Por R. Claudio Gómez
¿Cuándo se pudre una discusión? Cuando alguno de los enunciadores desvía su argumento hacia la descalificación de su contendiente. Es decir, una discusión se pudre cuando los fundamentos del debate avanzan menos sobre el tema en cuestión que acerca de la capacidad intelectual o moral del oponente.
Esta semana que pasó, la televisión nos permitió ver varios casos en ese sentido. No es que la T.V. no abunde en enfrentamientos vacuos, pero en la última semana esas conductas descalificatorias alcanzaron niveles de espanto.
El protagonista de una de esas tristes escenas fue el músico Dipy o “El Dipy”, para sus seguidores. Un muchacho de 31 años, que porta una gorrita de cotillón, al modo en que los rockers usaban el cabello largo y ropas estrafalarias como identificación.
Dipy y la gorra son una sola cosa. La gorra es símbolo y representación de un estilo musical: la música villera, composición rítmica que redunda en escatologías, se abstiene de la armonía puntillosa y de la gramática, pero es bien popular. Tan popular y rechazada como lo fue el Tango en su nacimiento, acusados ambos de fomentar esas malas costumbres que detesta la burguesía vernácula.
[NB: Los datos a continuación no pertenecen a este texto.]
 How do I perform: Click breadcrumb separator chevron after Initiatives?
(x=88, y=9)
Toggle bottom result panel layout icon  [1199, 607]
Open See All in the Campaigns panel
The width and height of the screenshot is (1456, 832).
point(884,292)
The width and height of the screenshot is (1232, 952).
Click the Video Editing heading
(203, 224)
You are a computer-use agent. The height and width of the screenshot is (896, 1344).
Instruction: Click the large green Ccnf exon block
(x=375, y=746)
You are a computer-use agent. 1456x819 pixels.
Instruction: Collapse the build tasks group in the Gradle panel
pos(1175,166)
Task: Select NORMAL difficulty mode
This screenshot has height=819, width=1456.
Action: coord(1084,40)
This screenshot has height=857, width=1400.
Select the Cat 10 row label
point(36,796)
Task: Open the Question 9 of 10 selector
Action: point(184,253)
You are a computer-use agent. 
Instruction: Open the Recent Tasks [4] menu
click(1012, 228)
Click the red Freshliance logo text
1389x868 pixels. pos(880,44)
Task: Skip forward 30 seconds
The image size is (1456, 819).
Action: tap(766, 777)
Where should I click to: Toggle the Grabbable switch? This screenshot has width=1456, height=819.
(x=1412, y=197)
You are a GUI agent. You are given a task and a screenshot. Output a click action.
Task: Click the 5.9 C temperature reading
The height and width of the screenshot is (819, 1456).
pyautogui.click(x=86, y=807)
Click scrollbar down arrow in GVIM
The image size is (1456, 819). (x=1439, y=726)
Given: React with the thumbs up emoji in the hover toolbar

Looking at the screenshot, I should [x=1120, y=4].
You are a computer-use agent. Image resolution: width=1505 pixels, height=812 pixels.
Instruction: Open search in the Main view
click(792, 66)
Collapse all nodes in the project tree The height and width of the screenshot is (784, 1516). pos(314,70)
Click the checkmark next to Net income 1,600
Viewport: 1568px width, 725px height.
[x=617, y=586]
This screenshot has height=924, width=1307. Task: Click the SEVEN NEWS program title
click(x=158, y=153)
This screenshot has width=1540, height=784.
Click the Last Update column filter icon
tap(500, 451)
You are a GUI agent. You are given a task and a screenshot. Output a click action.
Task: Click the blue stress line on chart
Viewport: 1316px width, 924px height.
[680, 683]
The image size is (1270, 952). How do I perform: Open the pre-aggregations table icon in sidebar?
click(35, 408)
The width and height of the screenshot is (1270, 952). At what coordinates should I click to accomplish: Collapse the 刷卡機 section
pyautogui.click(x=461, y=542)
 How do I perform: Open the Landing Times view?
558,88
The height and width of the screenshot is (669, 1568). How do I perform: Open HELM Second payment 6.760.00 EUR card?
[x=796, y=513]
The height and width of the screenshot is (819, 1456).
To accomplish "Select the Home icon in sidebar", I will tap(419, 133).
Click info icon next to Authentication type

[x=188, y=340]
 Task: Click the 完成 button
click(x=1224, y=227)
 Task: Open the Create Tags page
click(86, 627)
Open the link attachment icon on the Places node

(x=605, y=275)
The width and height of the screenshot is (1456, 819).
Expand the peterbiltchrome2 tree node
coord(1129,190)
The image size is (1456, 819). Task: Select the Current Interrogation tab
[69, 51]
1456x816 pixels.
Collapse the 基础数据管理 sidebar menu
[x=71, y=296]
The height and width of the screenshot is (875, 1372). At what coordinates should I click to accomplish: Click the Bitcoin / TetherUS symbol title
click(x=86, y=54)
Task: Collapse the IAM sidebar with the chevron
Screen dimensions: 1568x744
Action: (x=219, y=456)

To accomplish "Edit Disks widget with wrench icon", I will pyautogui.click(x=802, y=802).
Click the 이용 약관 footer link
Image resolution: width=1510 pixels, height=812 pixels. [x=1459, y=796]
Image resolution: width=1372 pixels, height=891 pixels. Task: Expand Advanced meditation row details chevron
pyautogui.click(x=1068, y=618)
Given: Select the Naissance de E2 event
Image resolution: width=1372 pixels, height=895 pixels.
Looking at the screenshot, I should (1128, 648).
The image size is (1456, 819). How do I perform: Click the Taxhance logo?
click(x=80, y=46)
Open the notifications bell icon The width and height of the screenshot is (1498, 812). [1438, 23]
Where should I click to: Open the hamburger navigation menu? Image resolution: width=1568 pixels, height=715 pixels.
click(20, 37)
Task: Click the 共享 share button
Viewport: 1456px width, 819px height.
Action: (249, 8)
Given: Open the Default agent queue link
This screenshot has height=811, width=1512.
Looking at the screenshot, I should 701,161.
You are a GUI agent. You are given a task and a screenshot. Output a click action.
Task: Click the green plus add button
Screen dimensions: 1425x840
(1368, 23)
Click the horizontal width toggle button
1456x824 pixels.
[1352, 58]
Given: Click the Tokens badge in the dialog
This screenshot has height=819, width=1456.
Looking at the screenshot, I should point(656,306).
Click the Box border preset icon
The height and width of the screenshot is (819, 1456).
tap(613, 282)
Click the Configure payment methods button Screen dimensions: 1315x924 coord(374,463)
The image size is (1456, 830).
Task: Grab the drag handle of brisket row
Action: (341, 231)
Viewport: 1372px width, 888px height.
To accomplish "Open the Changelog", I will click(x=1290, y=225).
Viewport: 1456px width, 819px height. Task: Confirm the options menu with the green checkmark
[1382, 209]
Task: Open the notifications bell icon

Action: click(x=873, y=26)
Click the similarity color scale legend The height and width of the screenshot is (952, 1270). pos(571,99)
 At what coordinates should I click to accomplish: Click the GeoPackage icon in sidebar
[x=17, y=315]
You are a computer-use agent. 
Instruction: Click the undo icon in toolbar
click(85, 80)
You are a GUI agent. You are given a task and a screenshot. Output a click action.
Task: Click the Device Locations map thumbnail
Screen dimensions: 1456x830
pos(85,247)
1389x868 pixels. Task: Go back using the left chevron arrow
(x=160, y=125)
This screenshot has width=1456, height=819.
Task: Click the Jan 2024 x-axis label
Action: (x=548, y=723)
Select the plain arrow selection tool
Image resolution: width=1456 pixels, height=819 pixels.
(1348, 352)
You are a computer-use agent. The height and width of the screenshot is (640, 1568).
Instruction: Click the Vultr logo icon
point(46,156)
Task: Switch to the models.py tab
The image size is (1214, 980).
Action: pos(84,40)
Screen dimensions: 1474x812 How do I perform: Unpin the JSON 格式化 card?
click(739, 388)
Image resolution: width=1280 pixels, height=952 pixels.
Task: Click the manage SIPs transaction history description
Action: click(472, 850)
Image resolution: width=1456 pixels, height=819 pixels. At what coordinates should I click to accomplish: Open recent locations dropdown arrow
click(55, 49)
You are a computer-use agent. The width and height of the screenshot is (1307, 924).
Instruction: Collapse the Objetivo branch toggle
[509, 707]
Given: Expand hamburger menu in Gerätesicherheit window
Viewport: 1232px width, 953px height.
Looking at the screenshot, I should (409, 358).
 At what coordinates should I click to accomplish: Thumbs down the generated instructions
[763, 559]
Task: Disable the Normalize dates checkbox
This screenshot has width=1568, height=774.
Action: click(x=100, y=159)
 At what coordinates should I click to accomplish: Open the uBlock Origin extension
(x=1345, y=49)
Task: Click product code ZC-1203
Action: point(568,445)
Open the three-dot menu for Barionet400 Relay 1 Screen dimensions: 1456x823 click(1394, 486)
El Dipy pasó por programas televisivos por los que políticos y funcionarios pagan abultadas recompensas para concurrir. Él se sentó en la mesa de los famosos, asistió a entrevistas mano a mano y se paró en el centro del escenario entre panelistas salvajes, dispuestos a clavarle el diente, como leones a un cervatillo. Y, curiosamente, salvó el pellejo. En ese contexto y con un argumento tan común como mojar el pan en el tuco, El Dipy ocupó a defensores y enemigos políticos en las redes sociales en la misma línea de atención que también lograron Eduardo Duhalde -con pronóstico de golpe- y el inefable Leonel Messi -quien planea cortar un contrato millonario para firmar otro contrato millonario-.
El Dipy no necesitó de mucho para invadir un territorio que sabe muy bien esquivar a los representantes de las zonas marginales de la cultura. Le bastaron algunas declaraciones sensatas para lograr que la suma de las partes sociales obligara a los productores televisivos a citarlo a declarar en piso.
En su Twiter, el Dipy expuso una demanda confianzuda al presidente Fernández: “Alberto, dejate de romper las pelo… ya. Hace cinco meses que no laburo capo. Deja de hacerte el Slash porfa. Después charlamos si sabes o no de música pero ahora ponete a laburar por el país, mostro. Nos venís guitarreando hace tiempo ya. Dejá de boludear hermano. Gracias. Loviu”. Se convirtió en tendencia con eso solo.
Dijo lo mismo que dicen cientos de miles de personas, independientemente de las responsabilidades de cuidado sanitario que sostienen respecto al COVID-19, expresan puertas adentro de sus casas.
Lo cierto es que los capítulos que siguieron a esas declaraciones fueron menos desopilantes que infelices. Es que a la televisión solo le gustan los villeros por su exotismo: por su gorrita y por las escasas S que pronuncian. A diferencia de las brujas, la televisión sabe que los villeros existen, pero no saben si los hay con capacidad de expresar un parecer.
Entonces, algunos periodistas lo tildaron de “desclasado e ignorante” con la pretensión de anular su opinión a través de esos fatídicos adjetivos. Y, más tarde mediante dardos no menos venenosos, denunciaron la letra de sus canciones. Ahí es donde se pudre una discusión.
Se pudre cuando en lugar de hacer eje en la temática que centra el debate, la puja descarrila hacia la idoneidad del rival. No es un mecanismo de aporofobia nuevo en el país. Sarmiento enfrentó a los civilizados y a los bárbaros (indios, gauchos, pobres) con un propósito proscriptivo que ciñó buena parte del destino de la nación y moldeó el desprecio a la opinión de los sectores populares.
Buena parte de los descubrimientos e invenciones que se desarrollan en el mundo de la ciencia y la técnica derivan de las discusiones. Los romanos inventaron el término discurriere, que refería a separar los vegetales, sacudir sus raíces y luego aislar las útiles y descartar los que estuvieran podridos. Que se sepa, no rechazaron a los cosechadores por sus opiniones, solo a los vegetales que estaban malos.